### About this exercise
The task calls for each record to be given again unchanged, minus any pictures.

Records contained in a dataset
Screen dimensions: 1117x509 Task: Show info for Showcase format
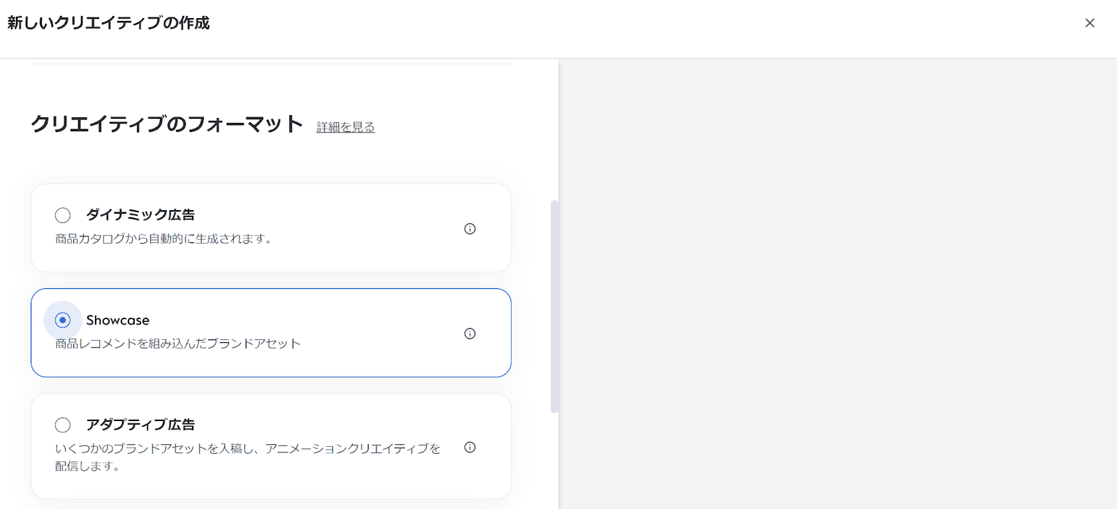(470, 334)
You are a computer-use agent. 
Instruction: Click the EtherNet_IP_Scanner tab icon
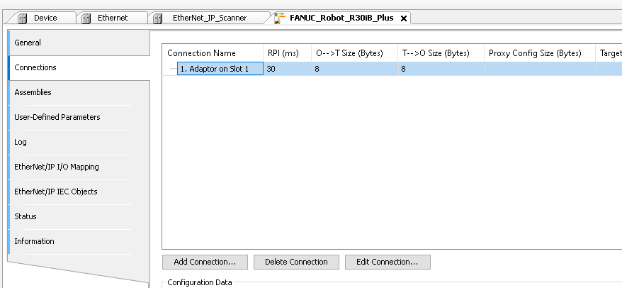click(x=158, y=18)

### Result of this task
Screen dimensions: 1117x509 Task: Show info for Showcase format
(470, 334)
You are a computer-use agent. 
Instruction: Click the EtherNet_IP_Scanner tab icon
click(x=158, y=18)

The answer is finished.